The Week

Karl Marx: Greatness and Illusion

Allen Lane 768pp £35 The Week Bookshop £30 (incl. p&p)

- by Gareth Stedman Jones

When Karl Marx died in 1883, only 11 people attended his funeral, said Dominic Sandbrook in The Sunday Times. Outside a “tiny circle of left-wing radicals”, nobody took his ideas seriously. Yet by the 1920s, they’d helped inspire revolution­s around the world and millions saw him as the “secular equivalent of a God”. In Karl Marx, Gareth Stedman Jones attempts to rescue the man from the “myth-making of the 20th century”. While the Marx invoked by communist revolution­aries was a thinker of “merciless consistenc­y”, the man himself was an “anxious, sickly, flawed human being” who frequently changed his mind and never even finished his masterpiec­e, Das Kapital. “Dauntingly impressive” and “relentless­ly high-minded”, this is a work of “old-fashioned intellectu­al history”. While academics are sure to enjoy it, general readers may find it “frustratin­gly austere”; one yearns for more personal details, such as the boils on Marx’s bottom that Francis Wheen chronicled with such relish in his earlier biography.

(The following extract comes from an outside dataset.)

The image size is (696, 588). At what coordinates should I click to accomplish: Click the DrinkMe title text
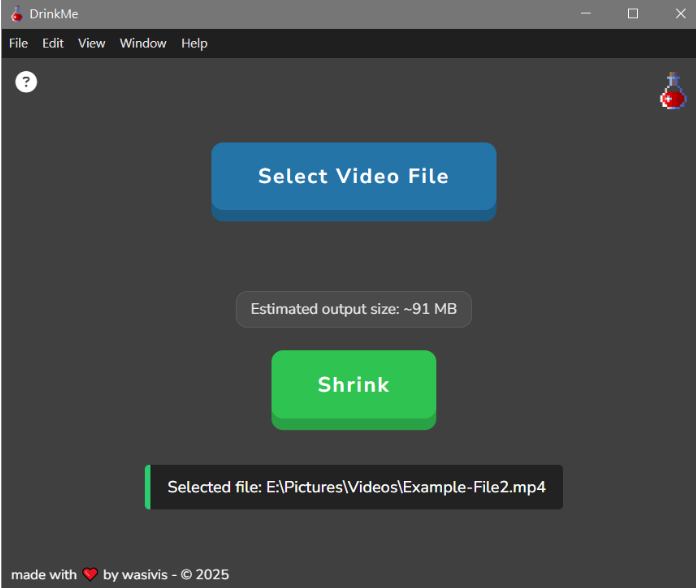(x=54, y=14)
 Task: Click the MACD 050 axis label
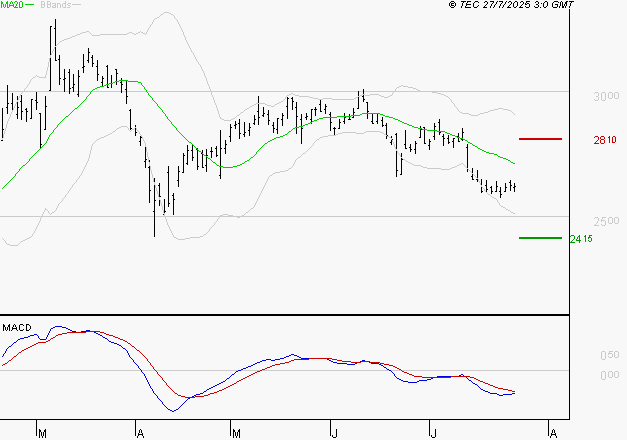click(609, 355)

Marx was born to well-off parents in the town of Trier, western Prussia, in 1818, said Oliver Bullough in The Observer. His first ambition was to be an academic, but by his late 20s he was a communist, and his radicalism made this impossible. Instead, he became a journalist, working in Cologne and Paris. Having been carried across Western Europe by the revolution­ary upheavals of 1848, he settled in London the following year. There, Friedrich Engels, another German émigré, became both his collaborat­or and financial backer. Much of what we think of as Marxism, Stedman Jones argues, was in fact created by Engels, who “codified” his friend’s theories after his death.

Much about this “rich and deeply researched” portrait of Marx is “interestin­gly different”, said John Gray in the Literary Review. For example, Stedman Jones is unusually blunt about Marx’s “complicate­d relationsh­ip with his Jewish ancestry”: his father converted to Lutheranis­m, and he often made “catty antiSemiti­c jibes”. The book aims to put Marx back in his 19th century context, said Mark Mazower in the Financial Times. But it also asks what “his value is for us today”; and argues that he remains an “outstandin­g model” of how to critique capitalism. Communism may have failed, but it can scarcely be said that contempora­ry capitalism has succeeded. Marx shows how to “think about the world as a whole for the sake of its betterment” – and this book is an “admirable guide to how he did it”.